Pekerjaan Wijaya Lesmana selalu menjadi gangguan di hatinya. Kedua anaknya di keluarga ini akan belajar di masa depan, dan karena hubungan yang luar biasa, keluarga mereka tidak bisa mendapatkan subsidi dari negara.
Di akhir tahun, Yati hanya mengandalkan gaji Wijaya Lesmana dan dia sesekali harus pergi menjual sayuran untuk mendapatkan uang.
Akan ada lebih banyak pengeluaran di masa depan, dan tabungan di rumah sudah menipis.
Yati Wulandari memandang Ayu Lesmana, "Ayu Lesmana, jelaskan baik-baik malam ini."
Setelah Yati mengatakan itu, dia ragu-ragu lagi, "Apakah kamu yakin bisnis itu dapat menghasilkan uang?"
"Aku yakin, dan bahkan jika bisnis itu tidak menghasilkan uang. Tidak akan rugi, selama bisnis itu bagus, seseorang pasti akan selalu menerimanya jika kita menjualnya dengan harga murah." Ayu Lesmana menjelaskan.
Yati Wulandari berpikir sejenak dan mengangguk, "Tapi jangan beritahu ayahmu dulu."
Ayu Lesmana tertawa, "Aku tahu."
Ayahnya selalu menjadi otak yang mati, dan tidak mau mengubah pikirannya sama sekali. Jadi Ayu selalu mencari ibunya lebih dulu, karena dia selalu mengagumi ibunya, seorang wanita yang berani dan pekerja keras.

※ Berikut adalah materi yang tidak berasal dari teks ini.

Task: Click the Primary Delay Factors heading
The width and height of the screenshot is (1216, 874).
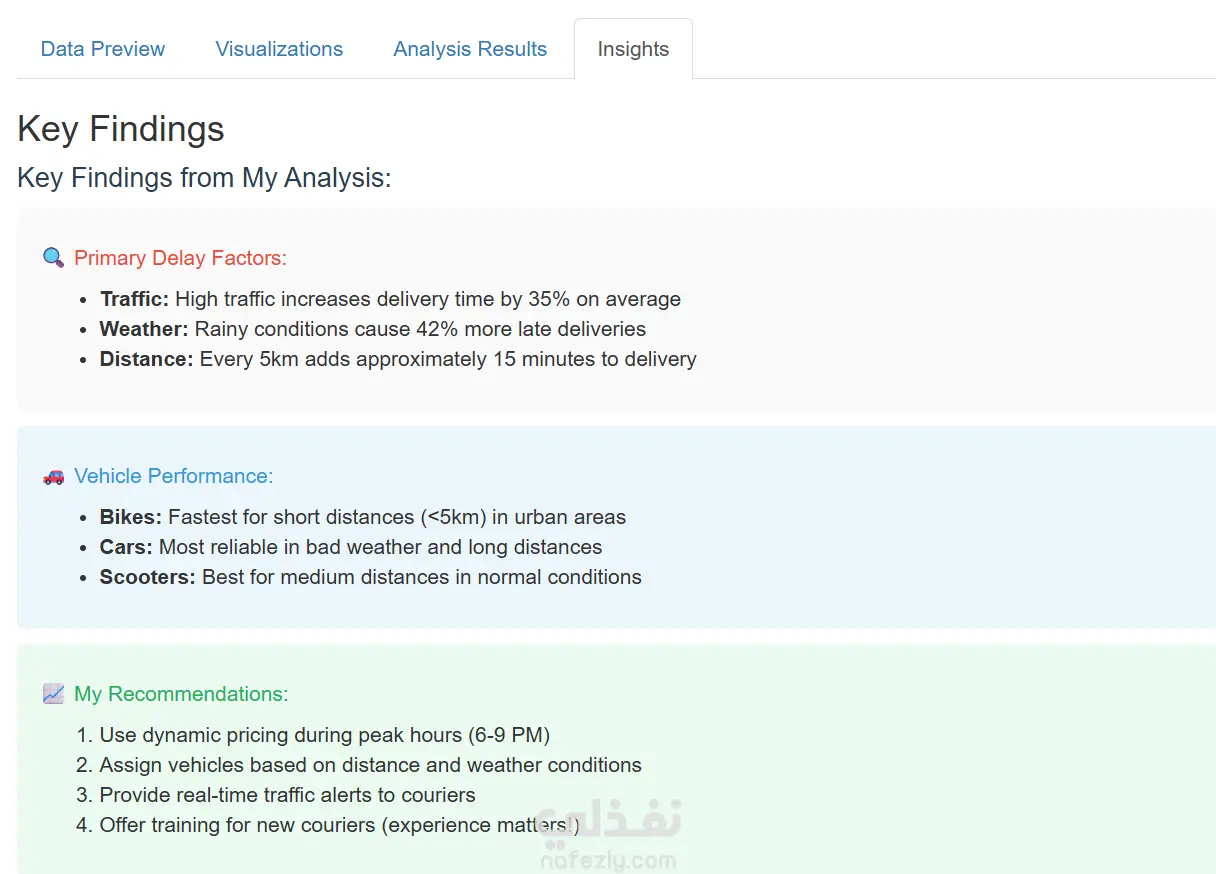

Di malam hari, Ayu berbicara cukup lama dengan Yati Wulandari, bagaimana cara menerima barang, bagaimana menjualnya, dan beberapa hal spesifik lainnya.
Setelah membicarakan masalah itu, Ayu Lesmana menghela nafas lega. Mereka tidak bisa tinggal di desa kecil ini selamanya, juga tidak mau diintimidasi selamanya.